Пить было нельзя, питье могло вызвать рвоту.
Вечером я очнулась настолько, что смогла разговаривать, и опытные женщины сказали мне, что уколы меня плохо брали, большинство людей спокойно спят, а я нет, всё время билась.
На другое утро была болезненная первая перевязка, а потом, всё, с той поры таких болей, какие я терпела почти пятнадцать лет, не стало.
Потом у меня начался цистит, потом обострился гастрит от таблеток, которые я принимала от цистита, в общем, конец света.
Меня навещали, было лето, теплый сентябрь, приезжали Иринка, Алешка, дети, коллеги Ольга и Рая, работавшие со мной в одной лаборатории.
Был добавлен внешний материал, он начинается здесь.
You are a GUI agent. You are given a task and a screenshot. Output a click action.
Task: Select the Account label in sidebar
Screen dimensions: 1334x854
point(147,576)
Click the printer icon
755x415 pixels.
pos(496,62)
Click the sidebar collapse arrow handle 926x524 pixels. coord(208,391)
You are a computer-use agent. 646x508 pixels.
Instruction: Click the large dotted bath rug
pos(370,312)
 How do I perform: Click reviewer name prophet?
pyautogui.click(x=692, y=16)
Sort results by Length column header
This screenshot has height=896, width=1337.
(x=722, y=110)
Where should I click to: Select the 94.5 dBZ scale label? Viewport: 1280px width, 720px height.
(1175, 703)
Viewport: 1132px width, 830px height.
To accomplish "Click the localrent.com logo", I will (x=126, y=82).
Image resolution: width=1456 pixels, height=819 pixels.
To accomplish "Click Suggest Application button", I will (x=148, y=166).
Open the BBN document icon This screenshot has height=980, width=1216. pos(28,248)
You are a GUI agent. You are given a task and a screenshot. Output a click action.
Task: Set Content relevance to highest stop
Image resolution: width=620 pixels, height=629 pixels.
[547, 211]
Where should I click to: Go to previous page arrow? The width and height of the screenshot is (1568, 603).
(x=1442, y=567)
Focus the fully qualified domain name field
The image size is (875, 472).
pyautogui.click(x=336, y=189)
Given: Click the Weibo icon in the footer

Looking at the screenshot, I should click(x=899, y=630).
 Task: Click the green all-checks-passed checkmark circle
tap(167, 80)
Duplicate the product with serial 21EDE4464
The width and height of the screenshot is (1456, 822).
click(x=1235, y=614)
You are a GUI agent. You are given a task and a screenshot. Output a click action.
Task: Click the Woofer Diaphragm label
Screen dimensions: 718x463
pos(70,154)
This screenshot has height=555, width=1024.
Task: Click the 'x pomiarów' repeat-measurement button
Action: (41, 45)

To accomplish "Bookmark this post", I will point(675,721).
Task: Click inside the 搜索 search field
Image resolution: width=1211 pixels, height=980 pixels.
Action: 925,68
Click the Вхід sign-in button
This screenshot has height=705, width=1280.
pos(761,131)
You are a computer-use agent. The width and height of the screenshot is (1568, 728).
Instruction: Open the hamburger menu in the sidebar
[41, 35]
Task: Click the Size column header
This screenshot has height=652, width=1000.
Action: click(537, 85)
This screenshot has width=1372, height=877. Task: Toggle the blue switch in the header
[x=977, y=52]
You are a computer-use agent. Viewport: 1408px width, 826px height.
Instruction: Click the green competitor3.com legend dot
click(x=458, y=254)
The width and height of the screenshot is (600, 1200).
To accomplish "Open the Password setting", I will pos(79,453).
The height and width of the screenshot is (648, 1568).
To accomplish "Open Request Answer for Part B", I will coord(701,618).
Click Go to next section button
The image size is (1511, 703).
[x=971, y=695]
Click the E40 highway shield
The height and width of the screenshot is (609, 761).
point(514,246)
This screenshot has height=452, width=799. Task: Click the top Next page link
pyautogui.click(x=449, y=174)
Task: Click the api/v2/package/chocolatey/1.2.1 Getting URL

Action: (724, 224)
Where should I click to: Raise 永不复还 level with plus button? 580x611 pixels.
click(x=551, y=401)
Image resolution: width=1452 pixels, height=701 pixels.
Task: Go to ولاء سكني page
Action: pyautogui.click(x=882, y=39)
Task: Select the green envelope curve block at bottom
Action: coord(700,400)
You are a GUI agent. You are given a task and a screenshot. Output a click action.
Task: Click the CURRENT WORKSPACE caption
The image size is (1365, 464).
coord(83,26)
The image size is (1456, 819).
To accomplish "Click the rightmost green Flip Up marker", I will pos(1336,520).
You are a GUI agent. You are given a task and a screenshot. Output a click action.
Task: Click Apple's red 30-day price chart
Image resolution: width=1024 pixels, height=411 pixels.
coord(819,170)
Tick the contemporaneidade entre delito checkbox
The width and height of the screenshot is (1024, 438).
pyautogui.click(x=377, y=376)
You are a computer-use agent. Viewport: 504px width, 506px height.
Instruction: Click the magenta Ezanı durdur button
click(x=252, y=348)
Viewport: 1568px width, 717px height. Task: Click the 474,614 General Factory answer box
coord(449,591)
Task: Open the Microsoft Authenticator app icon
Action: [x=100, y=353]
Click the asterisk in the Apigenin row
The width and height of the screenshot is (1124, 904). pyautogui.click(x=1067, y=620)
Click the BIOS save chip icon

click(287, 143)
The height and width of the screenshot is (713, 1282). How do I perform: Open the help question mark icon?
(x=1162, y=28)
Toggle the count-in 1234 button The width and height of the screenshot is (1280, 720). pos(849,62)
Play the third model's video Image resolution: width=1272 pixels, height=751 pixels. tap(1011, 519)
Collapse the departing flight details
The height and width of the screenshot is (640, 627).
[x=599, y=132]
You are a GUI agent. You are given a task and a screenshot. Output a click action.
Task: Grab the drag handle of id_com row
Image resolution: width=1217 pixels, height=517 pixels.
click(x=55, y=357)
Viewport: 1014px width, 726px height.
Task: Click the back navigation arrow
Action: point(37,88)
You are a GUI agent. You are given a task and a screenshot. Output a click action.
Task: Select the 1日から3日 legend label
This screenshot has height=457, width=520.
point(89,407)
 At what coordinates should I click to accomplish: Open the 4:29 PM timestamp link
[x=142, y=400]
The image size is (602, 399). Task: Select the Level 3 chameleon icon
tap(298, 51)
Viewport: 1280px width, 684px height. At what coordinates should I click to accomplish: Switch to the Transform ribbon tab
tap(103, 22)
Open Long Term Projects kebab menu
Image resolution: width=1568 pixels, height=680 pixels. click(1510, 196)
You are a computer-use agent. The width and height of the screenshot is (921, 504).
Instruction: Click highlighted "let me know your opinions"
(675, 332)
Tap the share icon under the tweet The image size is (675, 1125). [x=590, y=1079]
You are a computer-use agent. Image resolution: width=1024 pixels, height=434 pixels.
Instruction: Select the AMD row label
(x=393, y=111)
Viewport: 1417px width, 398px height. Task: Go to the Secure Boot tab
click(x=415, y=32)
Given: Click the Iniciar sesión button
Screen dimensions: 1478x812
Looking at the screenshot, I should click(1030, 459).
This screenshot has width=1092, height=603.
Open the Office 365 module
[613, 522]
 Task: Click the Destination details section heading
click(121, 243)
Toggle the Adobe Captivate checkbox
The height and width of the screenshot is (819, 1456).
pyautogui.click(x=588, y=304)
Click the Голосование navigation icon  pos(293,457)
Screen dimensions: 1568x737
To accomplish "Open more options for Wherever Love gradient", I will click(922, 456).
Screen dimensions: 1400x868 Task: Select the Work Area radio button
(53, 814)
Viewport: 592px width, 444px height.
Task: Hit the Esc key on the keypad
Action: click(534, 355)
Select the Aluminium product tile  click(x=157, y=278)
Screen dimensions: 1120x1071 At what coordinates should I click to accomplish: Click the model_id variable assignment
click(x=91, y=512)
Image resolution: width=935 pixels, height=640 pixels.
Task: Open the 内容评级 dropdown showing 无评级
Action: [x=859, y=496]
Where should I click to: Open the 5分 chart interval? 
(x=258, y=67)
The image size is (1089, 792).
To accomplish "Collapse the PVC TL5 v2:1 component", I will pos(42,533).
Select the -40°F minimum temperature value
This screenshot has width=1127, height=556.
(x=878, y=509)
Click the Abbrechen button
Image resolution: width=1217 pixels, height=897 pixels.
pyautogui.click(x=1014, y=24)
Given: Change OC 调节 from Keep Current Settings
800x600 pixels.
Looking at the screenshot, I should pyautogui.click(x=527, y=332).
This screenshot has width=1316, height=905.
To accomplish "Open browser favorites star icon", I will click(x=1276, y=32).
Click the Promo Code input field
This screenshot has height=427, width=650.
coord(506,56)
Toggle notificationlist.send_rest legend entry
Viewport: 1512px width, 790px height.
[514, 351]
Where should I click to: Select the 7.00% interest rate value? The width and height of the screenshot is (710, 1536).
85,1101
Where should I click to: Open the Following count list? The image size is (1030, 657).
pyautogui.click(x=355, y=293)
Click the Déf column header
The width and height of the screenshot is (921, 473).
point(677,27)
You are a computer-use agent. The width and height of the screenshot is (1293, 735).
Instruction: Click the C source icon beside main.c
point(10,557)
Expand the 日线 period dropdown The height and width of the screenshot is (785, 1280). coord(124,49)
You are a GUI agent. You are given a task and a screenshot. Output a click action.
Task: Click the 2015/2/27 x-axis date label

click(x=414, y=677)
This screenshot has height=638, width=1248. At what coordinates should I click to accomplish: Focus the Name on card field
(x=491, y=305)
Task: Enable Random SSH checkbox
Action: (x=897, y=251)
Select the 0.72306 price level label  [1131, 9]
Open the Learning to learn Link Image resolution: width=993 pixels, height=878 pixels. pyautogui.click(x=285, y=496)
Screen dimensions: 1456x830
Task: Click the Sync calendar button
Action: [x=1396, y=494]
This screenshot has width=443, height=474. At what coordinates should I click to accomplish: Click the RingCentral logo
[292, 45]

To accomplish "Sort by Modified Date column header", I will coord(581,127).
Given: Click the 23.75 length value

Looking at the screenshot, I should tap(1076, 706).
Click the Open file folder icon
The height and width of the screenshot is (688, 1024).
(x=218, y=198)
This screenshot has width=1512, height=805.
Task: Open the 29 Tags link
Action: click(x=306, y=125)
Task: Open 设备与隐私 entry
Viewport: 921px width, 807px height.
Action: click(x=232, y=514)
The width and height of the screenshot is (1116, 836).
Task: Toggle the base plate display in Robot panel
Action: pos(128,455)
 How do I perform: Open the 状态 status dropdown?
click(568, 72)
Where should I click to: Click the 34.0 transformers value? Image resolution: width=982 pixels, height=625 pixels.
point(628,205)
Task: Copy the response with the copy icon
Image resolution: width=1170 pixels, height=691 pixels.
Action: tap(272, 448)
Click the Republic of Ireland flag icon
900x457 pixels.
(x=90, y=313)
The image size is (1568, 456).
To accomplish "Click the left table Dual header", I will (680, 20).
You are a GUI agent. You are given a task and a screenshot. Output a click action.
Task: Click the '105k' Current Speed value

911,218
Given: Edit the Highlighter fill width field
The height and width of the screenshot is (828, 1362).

Все тащили мне еду в виде вареных овощей, а здешнюю еду я не могла есть.
Несмотря на все перечисленные напасти, раны на мне заживали хорошо, и Анатолий Иванович, наш врач, решил меня выписать в срок, как положено, чтобы я дома ела, что привыкла.
Хирурги больницы были умелые, кругом всё мыли и стерилизовали, но такую пропасть тараканов, как там, я не видела никогда в жизни. Всюду лезли эти тараканы, бегали, шуршали по тумбочке ночью. Однажды я отвернула край матраса и там, по внутренней стороне бегали толпы тараканов, просто кишели. Я лежала и старалась, как могла, не думать об этих насекомых, делящих со мной ложе.
Воду горячую отключили, а у нас после операции два раза в день происходило промывание ран марганцовкой, и воду грели в титане. А кормили плохо, еще манку можно было есть, а недоваренная пшенная каша была для меня просто смертельной.
В общем, я голодала и худела.
В палате храпели, не просто одна женщина храпела, нет, храпели с разной силой все, просто какой-то хор имени Пятницкого, и я, когда мне стало получше, но нервы устали от недоедания, совсем не могла спать в палате и, забрав белье, почивала в коридоре на мягком диване.